Numerical analysis on temperature characteristics and melt flow dynamic behaviors in electron beam welding of dissimilar aluminum alloy lock-butt joint

In this research, the temperature field characteristics and melt flow behaviors of 5A06/6061 aluminum alloy lock-butt joint during the electron beam welding (EBW) process are investigated by numerical simulation involving heat transfer and flow of fluid. The calculated mesh model of the lock-butt joint is established with the computational domain divided into three phases. The rotating Gauss heat source is applied to simulate the electron beam energy loaded on the base metal during the welding process.
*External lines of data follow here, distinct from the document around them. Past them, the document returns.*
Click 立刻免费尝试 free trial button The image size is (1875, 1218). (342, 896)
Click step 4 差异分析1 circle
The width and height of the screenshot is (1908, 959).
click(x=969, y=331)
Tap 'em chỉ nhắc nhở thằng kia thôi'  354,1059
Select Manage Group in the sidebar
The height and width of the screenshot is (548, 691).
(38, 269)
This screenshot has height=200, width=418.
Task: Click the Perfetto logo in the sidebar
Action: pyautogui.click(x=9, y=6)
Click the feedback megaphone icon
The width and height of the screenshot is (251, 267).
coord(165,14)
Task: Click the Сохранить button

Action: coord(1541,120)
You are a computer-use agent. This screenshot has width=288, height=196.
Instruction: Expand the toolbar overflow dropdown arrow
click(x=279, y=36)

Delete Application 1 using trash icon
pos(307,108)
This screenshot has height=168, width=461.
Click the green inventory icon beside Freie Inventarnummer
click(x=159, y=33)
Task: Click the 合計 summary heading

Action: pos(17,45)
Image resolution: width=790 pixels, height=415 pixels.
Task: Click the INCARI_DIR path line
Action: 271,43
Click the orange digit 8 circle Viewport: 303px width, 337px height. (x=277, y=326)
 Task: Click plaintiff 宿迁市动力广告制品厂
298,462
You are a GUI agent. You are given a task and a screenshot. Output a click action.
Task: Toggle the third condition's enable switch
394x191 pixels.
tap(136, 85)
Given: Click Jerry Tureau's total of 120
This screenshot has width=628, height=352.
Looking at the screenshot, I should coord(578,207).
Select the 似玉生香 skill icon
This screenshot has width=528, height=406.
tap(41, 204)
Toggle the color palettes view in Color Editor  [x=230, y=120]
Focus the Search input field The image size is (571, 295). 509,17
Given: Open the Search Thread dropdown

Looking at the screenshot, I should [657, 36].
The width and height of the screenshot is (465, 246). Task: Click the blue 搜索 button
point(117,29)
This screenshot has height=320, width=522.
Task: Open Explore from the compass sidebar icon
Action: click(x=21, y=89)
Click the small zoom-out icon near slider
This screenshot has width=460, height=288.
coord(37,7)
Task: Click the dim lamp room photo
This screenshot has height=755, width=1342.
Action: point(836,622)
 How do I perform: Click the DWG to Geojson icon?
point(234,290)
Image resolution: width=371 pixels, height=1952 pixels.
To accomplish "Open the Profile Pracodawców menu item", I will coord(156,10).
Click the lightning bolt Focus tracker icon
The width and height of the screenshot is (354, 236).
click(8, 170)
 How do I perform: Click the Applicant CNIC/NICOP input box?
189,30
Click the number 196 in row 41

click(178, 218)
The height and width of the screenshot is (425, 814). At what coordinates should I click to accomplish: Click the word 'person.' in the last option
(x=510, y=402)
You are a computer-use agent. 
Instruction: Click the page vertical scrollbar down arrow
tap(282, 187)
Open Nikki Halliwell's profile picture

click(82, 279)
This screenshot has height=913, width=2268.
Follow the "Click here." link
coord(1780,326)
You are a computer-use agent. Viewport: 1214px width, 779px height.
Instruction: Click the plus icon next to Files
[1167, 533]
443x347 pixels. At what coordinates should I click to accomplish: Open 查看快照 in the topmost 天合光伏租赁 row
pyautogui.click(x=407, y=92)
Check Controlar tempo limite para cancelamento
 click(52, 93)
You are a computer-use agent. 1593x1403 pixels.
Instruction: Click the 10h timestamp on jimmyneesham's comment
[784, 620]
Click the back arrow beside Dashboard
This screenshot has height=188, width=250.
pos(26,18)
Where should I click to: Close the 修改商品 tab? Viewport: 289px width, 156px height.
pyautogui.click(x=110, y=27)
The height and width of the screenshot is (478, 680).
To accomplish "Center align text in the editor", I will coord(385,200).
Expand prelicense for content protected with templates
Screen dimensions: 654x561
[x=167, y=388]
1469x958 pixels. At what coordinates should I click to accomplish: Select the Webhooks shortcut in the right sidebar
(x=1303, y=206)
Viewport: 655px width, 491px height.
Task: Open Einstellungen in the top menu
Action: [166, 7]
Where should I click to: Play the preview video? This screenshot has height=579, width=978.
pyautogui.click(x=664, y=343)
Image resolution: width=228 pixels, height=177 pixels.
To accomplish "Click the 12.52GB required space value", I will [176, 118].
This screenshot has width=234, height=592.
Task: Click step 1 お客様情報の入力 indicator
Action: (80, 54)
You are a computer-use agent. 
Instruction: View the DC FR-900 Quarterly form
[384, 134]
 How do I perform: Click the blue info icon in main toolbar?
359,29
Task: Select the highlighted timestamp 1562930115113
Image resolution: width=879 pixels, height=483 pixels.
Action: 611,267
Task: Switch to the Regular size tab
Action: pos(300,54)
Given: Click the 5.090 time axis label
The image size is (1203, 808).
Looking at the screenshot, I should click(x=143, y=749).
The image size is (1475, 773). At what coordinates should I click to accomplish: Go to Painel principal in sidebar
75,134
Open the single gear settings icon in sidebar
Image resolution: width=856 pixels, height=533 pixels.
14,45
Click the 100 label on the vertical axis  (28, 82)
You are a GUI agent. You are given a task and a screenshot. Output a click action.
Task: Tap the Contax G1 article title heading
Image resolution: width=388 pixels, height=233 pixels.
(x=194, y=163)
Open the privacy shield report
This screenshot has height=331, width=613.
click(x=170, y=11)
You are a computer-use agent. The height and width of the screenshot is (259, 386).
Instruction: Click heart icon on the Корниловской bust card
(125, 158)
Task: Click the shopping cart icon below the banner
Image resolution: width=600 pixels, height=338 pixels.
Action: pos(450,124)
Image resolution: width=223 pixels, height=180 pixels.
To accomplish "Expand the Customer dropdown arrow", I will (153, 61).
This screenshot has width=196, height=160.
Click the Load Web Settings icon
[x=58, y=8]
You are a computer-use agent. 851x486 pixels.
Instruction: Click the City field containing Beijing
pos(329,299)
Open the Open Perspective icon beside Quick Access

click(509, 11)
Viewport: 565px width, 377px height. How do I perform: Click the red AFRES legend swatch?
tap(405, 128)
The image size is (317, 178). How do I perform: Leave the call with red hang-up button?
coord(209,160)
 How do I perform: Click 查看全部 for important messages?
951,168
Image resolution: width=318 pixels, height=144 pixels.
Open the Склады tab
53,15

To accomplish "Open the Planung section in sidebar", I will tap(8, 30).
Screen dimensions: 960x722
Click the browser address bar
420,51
Immediately, not only the temperature filed distributions on the surface and different sections of the molten pool are analyzed carefully, but the flow behaviors of the liquid metal in the molten pool are studied in detail. The results demonstrate that the asymmetric distribution of the temperature field, keyhole, and molten pool morphology exist constantly during the welding process. Besides, there are asymmetric metal flows on both sides of the molten pool and obvious vortex metal flows near the rear and the surface of the molten pool. The melt flow on the keyhole wall represents diversity including the surrounding, downstream, and upstream flow. Moreover, the corresponding experiment is conducted to verify the accuracy of the established model and the simulation results are in good agreement with the experimental results in this work.